Uses of the force effect:

The primary use of this effect is to create stable, manipulable fields of magnetism and electrons. These force fields can be used to channel, contain, diffuse, and reflect energy in practical ways. With enough charged particles fed into the fields, they can even serve to screen against standard particles by providing enough charge to resemble the electomagnetic field that keeps the atoms of solid material from penetrating one another.

Blasters: Blasters produce a short-lived cylinder or column of force field that is injected with charged plasma and fired at a target. Generally, the speed of the shot allows the field to bind the plasma until it reaches a target; blasts that go astray tend to break down rather quickly as the plasma cools and disperses into gas – this rate is based on the power of the weapon, and determines its effective range. The blaster effect has been well documented and its technology mass produced such that blasters are usually safe in any trained hands.

Lightsabers: The elegant weapon of an earlier age, lightsabers were developed simultaneously with blasters and are both simpler and more complicated.
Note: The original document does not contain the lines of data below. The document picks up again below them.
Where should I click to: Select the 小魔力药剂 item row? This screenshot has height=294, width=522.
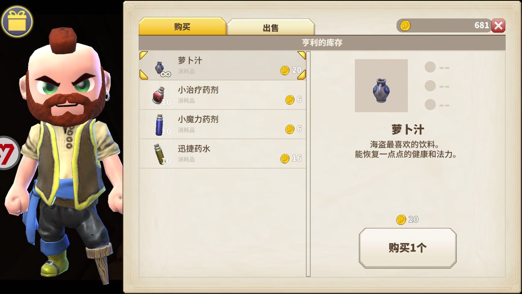(x=223, y=124)
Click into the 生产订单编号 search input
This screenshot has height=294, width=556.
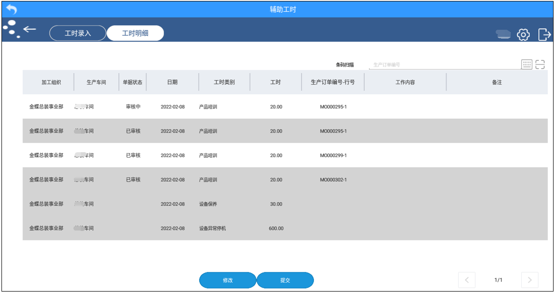click(x=441, y=64)
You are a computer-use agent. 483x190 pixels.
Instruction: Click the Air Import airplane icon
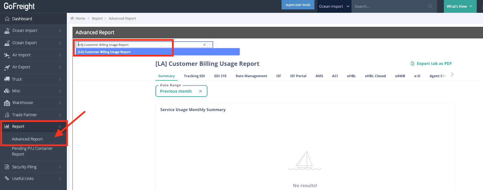click(7, 55)
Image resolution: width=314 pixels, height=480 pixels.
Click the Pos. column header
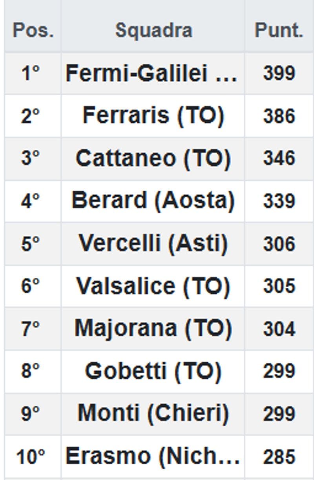click(33, 31)
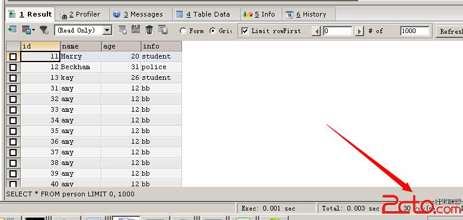Switch to the Profiler tab

pos(80,14)
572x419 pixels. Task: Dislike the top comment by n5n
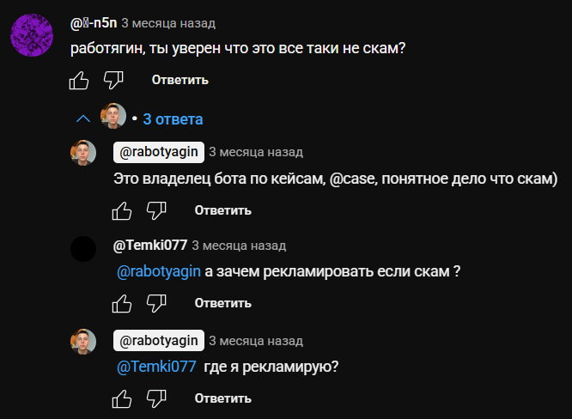coord(113,81)
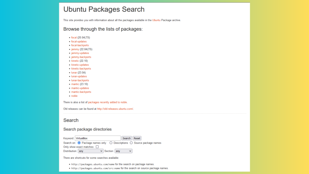Visit http://old-releases.ubuntu.com/

click(115, 109)
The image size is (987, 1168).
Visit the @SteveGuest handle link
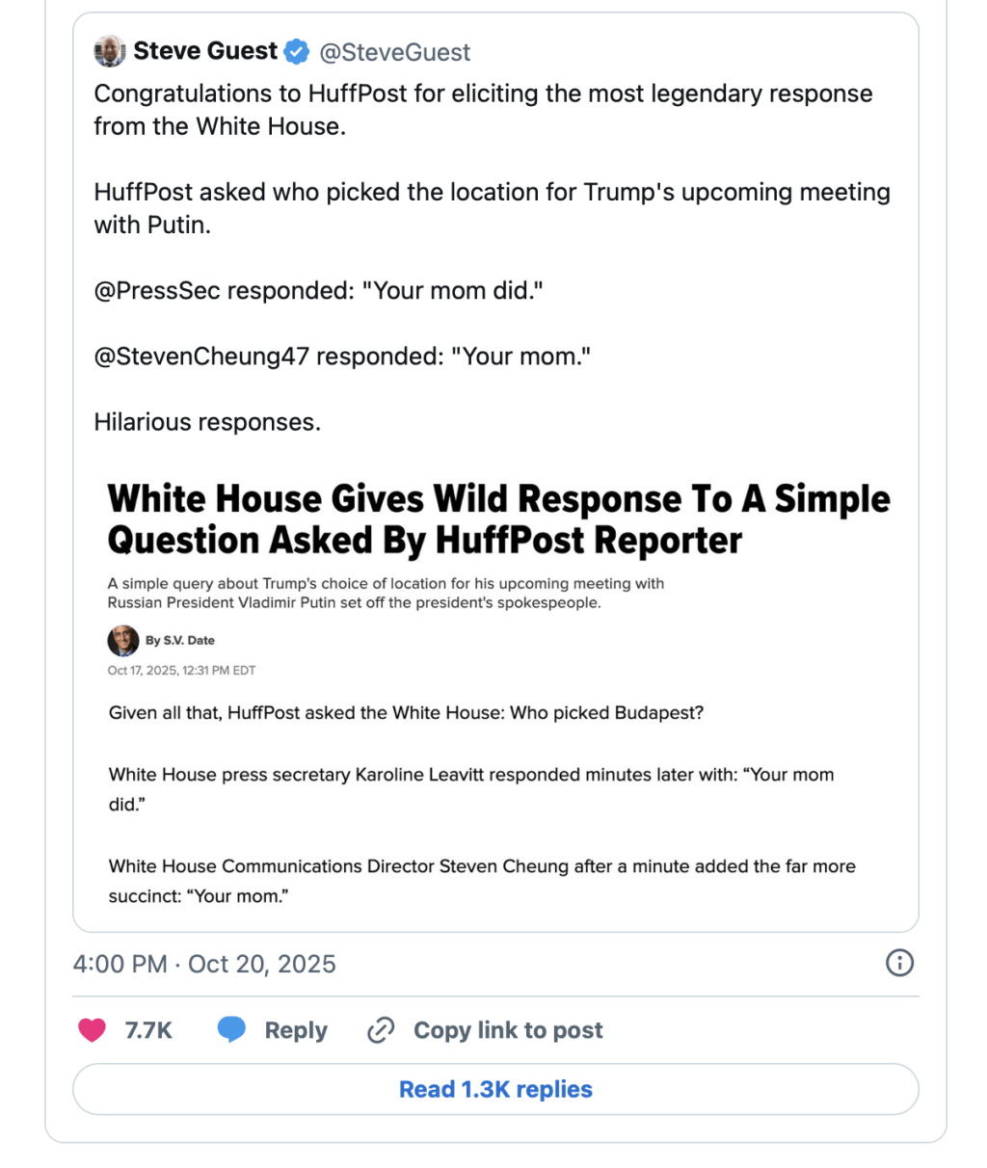click(395, 52)
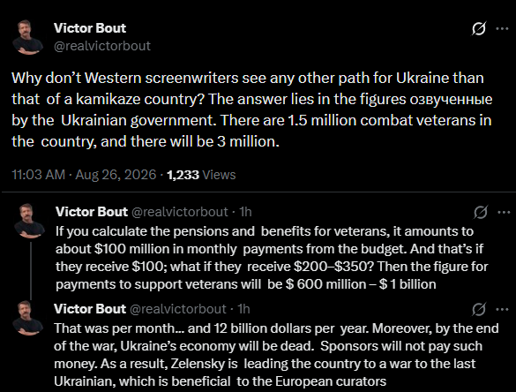Open more options on second reply
Image resolution: width=516 pixels, height=392 pixels.
pyautogui.click(x=502, y=309)
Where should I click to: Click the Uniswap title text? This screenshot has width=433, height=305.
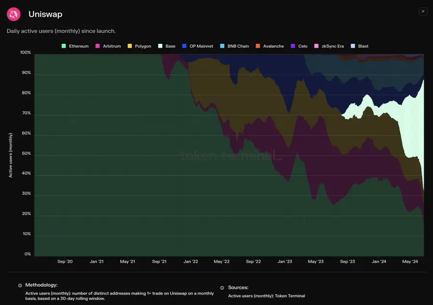46,14
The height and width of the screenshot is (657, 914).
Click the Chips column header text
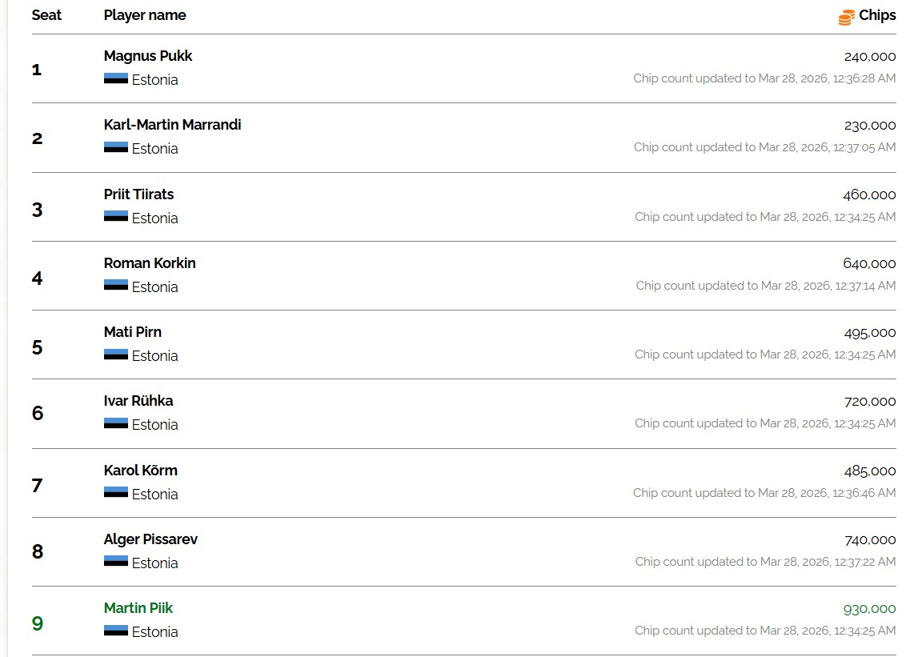[877, 15]
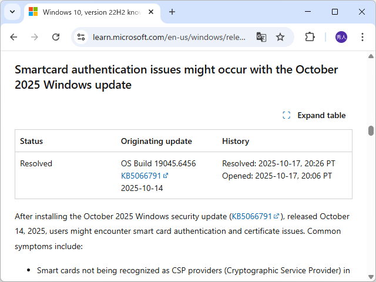This screenshot has height=282, width=376.
Task: Expand the tab search dropdown arrow
Action: coord(12,12)
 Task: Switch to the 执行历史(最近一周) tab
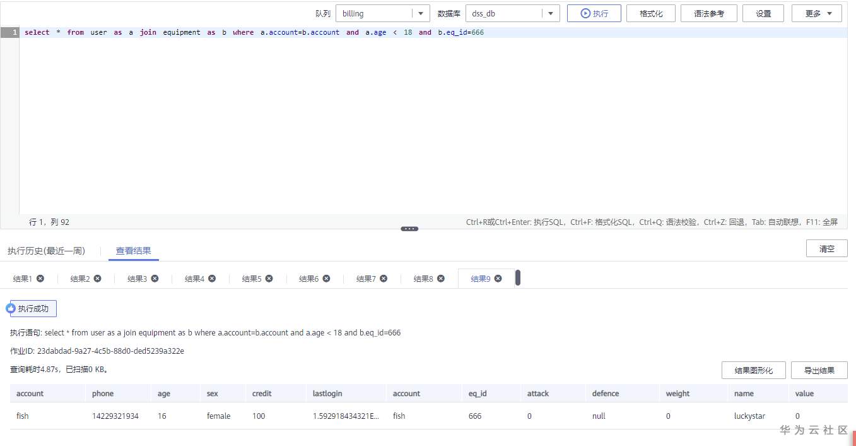click(47, 250)
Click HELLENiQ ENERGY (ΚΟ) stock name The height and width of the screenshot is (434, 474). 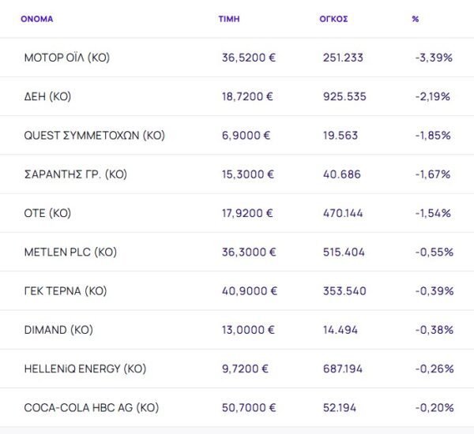(85, 369)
Rather than binding a bolt of plasma as blasters do, the saber produces a thin column of force of only a meter or so in length, and injects it with plasma. The field is designed to contain and repel other fields and plasma, and yet allow physical matter to pass and come in contact with the plasma contained within. Because the field and plasma remain attached to the generator, energy loss is much lower than a blaster since the charge of the field and the heat and amount of plasma can be simply maintained rather than being created anew with each blast. Since the plasma is being constantly refreshed, a lightsaber blade cuts and burns with at least the strength of a blaster bolt immediately after launch.

Unfortunately, lightsabers are much less practical for common use than the blaster. The generation of so much energy that remains in proximity to the generator for so long tends to increase the failure rate of the device; users must be trained to maintain the weapon, and it helps to have an intuitive feel for when the device requires maintenance. Further, few sentients are equipped to deal with wielding what is essentially a nearly massless wand of plasma – lightsaber wielders are often more of a danger to themselves or their allies than to enemies since it is easy to misjudge the blade’s placement. Because of this, the blades have never been commonly used by any but the Jedi.

Tractor Beams: Only practical on very large ships because of the size of the electromagnet required, a tractor beam projects a column of force at a magnetic object and uses it to precisely focus and extend a magnetic attraction between the two objects.

Hyperspeed: Understood by only the most elite physicists in the galaxy, and yet mass-produced for its utility, hyperspeed uses the scientific oddness of the force effect to circumvent the limits on approaching the speed of light. The ship creates a very tight field of force that hedges out all other energy wavelengths and, seemingly, universal constants. From the universe’s perspective, the encased ship is nothing but energy, so is able to accelerate to an appreciable fraction of the speed of light very quickly, for limited energy compared to its mass, and with greatly reduced relativistic effects on the crew. However, the field works to its utmost to screen against the regular background forces of the universe – skirting too close to a gravity well can quickly tax its resources and hitting an object of significant mass can be deadly to all involved.